Your instructions
Return each line of the entries below that contains the string "computer". Case counts.

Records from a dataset
________________

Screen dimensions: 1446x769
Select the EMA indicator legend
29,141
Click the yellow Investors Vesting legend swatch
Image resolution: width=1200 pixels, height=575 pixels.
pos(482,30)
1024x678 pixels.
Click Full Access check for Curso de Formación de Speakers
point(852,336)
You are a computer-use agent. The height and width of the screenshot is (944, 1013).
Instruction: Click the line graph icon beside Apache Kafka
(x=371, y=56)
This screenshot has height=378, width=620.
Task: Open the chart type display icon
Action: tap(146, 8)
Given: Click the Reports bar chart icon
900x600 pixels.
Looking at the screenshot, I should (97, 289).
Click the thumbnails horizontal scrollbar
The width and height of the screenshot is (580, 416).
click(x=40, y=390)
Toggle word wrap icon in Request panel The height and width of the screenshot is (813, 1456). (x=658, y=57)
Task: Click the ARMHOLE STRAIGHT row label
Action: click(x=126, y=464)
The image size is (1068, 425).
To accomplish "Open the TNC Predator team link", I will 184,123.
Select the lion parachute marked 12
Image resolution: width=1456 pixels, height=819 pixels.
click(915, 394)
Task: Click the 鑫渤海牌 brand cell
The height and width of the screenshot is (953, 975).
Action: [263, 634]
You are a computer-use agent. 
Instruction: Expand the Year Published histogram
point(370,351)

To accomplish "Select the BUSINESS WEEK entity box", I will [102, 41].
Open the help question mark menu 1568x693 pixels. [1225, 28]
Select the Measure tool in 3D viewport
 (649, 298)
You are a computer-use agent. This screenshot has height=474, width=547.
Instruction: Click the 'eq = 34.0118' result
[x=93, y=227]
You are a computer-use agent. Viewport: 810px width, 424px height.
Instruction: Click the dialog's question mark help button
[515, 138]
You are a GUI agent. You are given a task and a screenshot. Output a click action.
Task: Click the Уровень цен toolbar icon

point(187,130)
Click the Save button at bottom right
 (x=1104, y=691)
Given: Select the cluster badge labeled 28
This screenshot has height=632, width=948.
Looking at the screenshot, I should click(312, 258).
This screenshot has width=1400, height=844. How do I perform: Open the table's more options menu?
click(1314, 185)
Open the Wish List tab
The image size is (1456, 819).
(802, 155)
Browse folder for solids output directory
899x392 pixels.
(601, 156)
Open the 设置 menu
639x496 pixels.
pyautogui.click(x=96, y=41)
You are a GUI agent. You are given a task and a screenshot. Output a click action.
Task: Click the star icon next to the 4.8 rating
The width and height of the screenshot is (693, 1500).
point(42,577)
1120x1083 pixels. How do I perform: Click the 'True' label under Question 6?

________________

Result of this task
You are a computer-use agent. The height and width of the screenshot is (944, 1013).
You are a computer-use agent. 
You are a computer-use agent. This screenshot has height=474, width=547.
You are a computer-use agent. Viewport: 810px width, 424px height.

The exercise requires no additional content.